### Task to carry out
Line by line, copy the entries exactly, excluding the pictures.

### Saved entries
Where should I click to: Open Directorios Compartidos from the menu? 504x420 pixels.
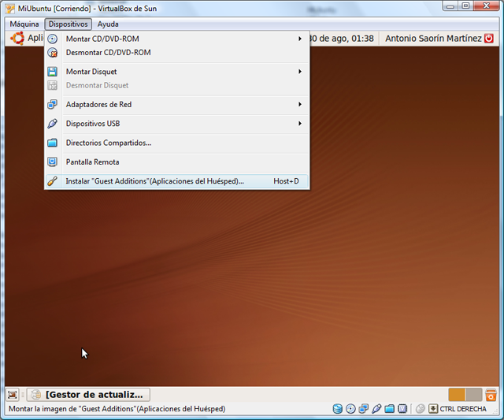[108, 143]
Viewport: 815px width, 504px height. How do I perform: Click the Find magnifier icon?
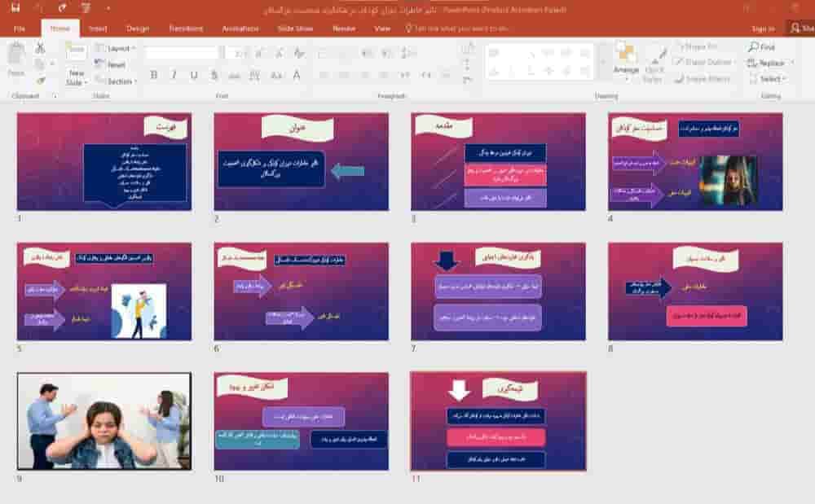point(753,46)
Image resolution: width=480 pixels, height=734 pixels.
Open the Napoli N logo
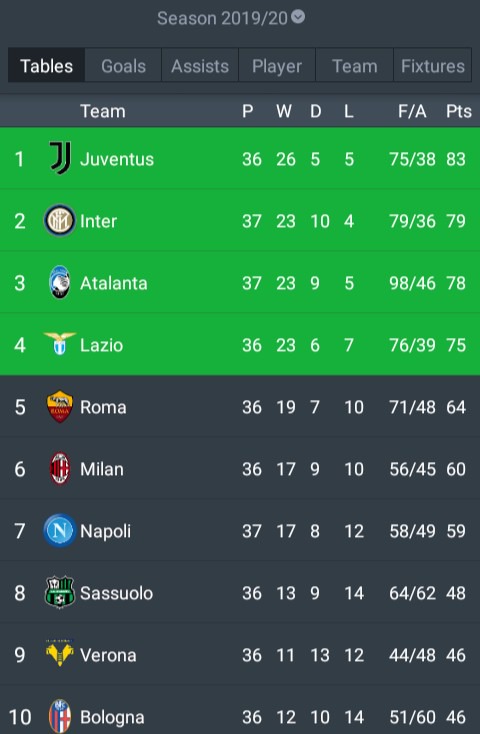click(59, 531)
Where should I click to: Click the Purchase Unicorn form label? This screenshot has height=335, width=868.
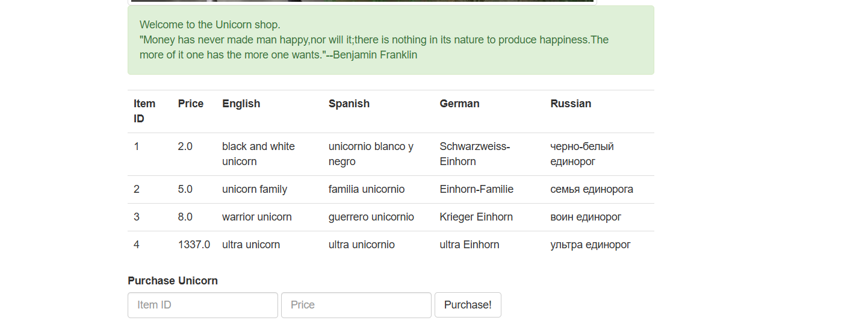pyautogui.click(x=173, y=281)
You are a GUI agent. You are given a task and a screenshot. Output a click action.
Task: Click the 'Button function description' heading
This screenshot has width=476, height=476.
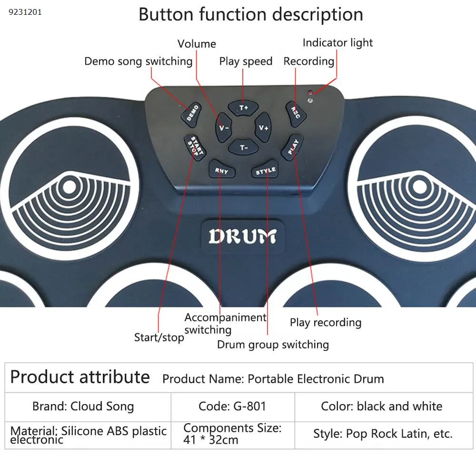click(251, 14)
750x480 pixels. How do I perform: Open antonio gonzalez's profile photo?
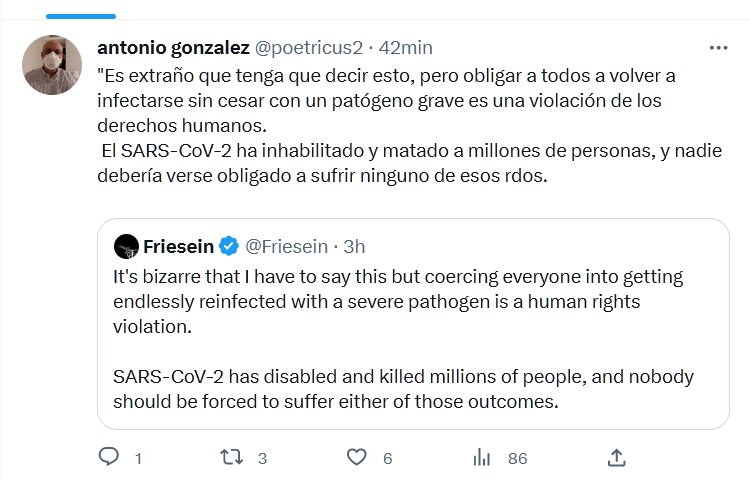(52, 66)
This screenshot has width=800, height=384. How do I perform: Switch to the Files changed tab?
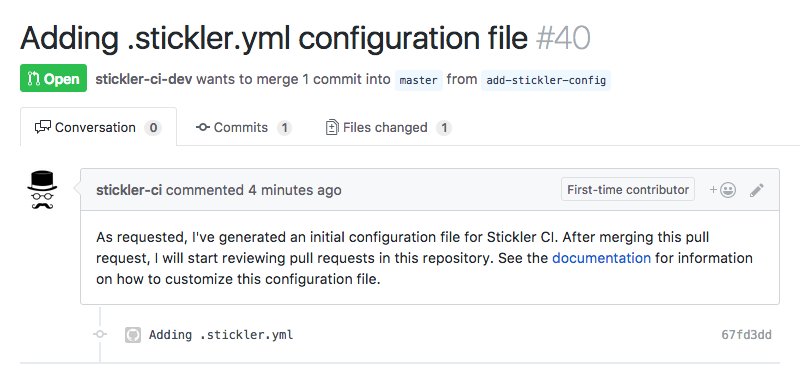coord(388,127)
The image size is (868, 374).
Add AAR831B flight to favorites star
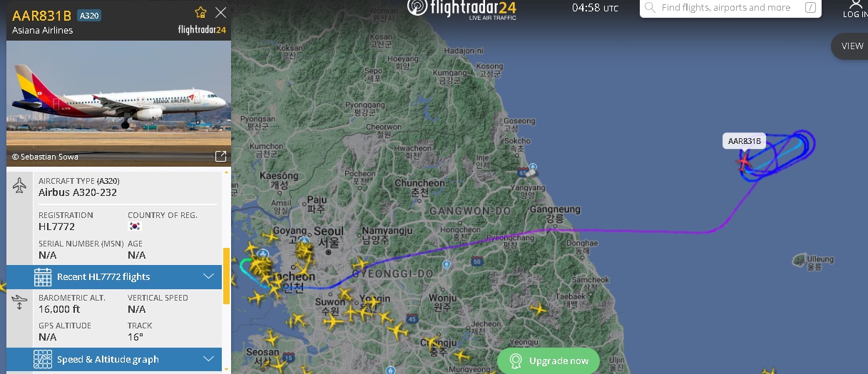(x=200, y=12)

### Written solution
Where should I click to: Open Directorios Compartidos from the menu? 504x420 pixels.
[108, 143]
Viewport: 815px width, 504px height. How do I perform: Click the Find magnifier icon?
point(753,46)
Image resolution: width=480 pixels, height=734 pixels.
Open the Napoli N logo
click(59, 531)
Where should I click to: Click the Purchase Unicorn form label? This screenshot has height=335, width=868.
pyautogui.click(x=173, y=281)
You are a GUI agent. You are given a task and a screenshot. Output a click action.
Task: Click the 'Button function description' heading
This screenshot has width=476, height=476.
click(251, 14)
750x480 pixels. How do I perform: Open antonio gonzalez's profile photo?
(52, 66)
This screenshot has width=800, height=384. How do I perform: Switch to the Files changed tab?
coord(388,127)
The image size is (868, 374).
Add AAR831B flight to favorites star
(x=200, y=12)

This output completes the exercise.